Let’s see how we could find content in this source code.

Step 2a: Using Grep

Grep comes already installed on every Linux system, so there is no need for manual installation.

Grep Command Options

This is a summary of the grep command options we will use in this tutorial:

  • -i does case-insensitive character matching
  • -r reads all files under each directory recursively
  • -n shows the line number of each match
  • -c shows the match count
  • -v inverts the matching by selecting the non-matching lines
  • -o prints only the matched parts of a matching line, with each part on a separate output line
  • -w only matches on whole words

Basic Examples

If you wanted to find the files that contained the string “John Resig” for every file in the current directory, you would type:

grep 'John Resig' *

The resulting output would be:

AUTHORS.txt:John Resig 
grep: build: Is a directory
grep: external: Is a directory
grep: src: Is a directory
grep: test: Is a directory

The “*” tells grep to match all files in the current directory. If our search pattern contains any spaces, we need to put quotes around the search string (single quotes or double quotes).

If you wanted to find the files that contained the string “Authors” for every file in the current directory, you would type:

grep Authors *

The resulting output would be:

AUTHORS.txt:Authors ordered by first contribution.
grep: build: Is a directory
grep: external: Is a directory
grep: src: Is a directory
grep: test: Is a directory

Grep found one matching file and printed the line that matched our “Author” pattern. Note that grep is not matching the file name here, only the content of the file.

If we had typed this instead:

grep authors *

We would see a different matched file, because grep is sensitive to character casing by default.

We could use a grep command line -i option to turn on case-insensitive character-matching instead to ignore any casing sensitivity:

grep -i authors

Now we can see all matches regardless of any character casing combination we could have used in our search pattern.

To do the same search throughout all the directories (in our current directory), we can add the -r recursive option:

grep -i -r authors *

Now grep will search all the directories and their recursions until it is done.

This same command can be shortened by combining the options, producing the same result:

grep -ir authors *

To see the line numbers of the matching results, we add the -n option:

grep -irn authors *

To search the AUTHORS.txt file for lines with a “gmail.com” domain:

grep -i gmail.com AUTHORS.txt

If we wanted to count all the matches of the previous search, we would add the -c option:

grep -ic gmail.com AUTHORS.txt

We would see a number printed, indicating the number of matched lines.

To invert our a previous “gmail.com” search pattern, we would use the -v option:

grep -iv gmail.com

Now we see all the lines without the “gmail.com” string —a pretty handy feature.

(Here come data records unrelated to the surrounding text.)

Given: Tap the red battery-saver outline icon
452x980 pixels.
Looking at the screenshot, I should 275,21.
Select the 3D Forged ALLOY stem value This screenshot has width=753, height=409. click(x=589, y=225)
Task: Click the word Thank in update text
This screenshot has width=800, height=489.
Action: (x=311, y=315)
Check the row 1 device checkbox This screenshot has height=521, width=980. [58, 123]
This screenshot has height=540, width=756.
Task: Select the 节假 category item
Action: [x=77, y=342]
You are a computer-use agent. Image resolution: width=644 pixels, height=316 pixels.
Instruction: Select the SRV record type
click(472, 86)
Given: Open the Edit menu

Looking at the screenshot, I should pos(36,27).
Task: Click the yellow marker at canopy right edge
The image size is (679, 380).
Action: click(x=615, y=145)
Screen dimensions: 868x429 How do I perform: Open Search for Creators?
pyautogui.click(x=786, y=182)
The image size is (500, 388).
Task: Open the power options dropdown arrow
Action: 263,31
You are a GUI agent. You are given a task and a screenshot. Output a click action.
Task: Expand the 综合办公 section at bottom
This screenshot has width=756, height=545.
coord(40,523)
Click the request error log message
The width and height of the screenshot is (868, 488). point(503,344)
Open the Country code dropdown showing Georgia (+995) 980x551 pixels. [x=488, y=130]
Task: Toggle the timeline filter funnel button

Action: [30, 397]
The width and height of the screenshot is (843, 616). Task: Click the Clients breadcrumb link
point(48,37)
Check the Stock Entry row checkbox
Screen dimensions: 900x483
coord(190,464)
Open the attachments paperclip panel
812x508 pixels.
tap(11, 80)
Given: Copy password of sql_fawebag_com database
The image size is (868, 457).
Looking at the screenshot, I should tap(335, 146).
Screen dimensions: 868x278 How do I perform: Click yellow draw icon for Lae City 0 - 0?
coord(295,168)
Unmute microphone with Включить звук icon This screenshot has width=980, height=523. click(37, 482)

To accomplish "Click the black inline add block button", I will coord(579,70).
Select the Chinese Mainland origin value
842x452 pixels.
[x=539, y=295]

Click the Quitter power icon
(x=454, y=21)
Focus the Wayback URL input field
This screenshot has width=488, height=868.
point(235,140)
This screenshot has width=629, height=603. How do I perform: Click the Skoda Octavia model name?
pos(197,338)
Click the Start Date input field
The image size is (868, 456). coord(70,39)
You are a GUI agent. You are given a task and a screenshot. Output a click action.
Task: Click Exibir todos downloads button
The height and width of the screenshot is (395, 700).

We can search for whole word matches as well. Lets search, case-insensitively, for the word “bug.”

grep -i -w bug *

The -w option forces our pattern to only be matched on whole words, so words containing the string “bug” (e.g., “bugs”) would not be a valid match.

If we wanted to find out the number of times the word “jquery” was mentioned all throughout the source code, we would pipe “|” and then put the wc wordcount command with a -l filter, so we only count the lines – not the number of words or characters. The -o option is used to print each matching part on a separate output line, or our count would not be correct.

grep -iro jquery * | wc -l

If we do a search that returns many matches, we can pipe the grep output to less. Less is a paging tool that makes it easy to scroll through all the output using either the , , “page-up,” or “page-down” keys, or the SPACE bar.

grep -ir jquery * | less

We can also chain several grep commands together to do easy filtering of the results of each previous command.

grep -ir jquery * | grep -i json | less

Advanced Examples

To create much more precise matching patterns, we will need to use regular expressions.

For example, say we wanted to find the authors with a first name of “Chris” or “John,” but not “Christopher,” “Christian” or any other first name pattern.

grep -E "(^Chris )|(^John )" AUTHORS.txt

And voilà, we see all the authors with a first name of Chris or John.

The -E option tells grep to interpret our search pattern as an extended regular expression. This pattern contains two match parts “(^Chris )” and “(^John )” that are separated by the pipe symbol:”|”, which represents a logical or function. If any of the two parts match, we print the result. To only search for the first names, we use the caret “^” symbol that represents a start-of-line function. So we only want our name patterns to match at the beginning of the lines.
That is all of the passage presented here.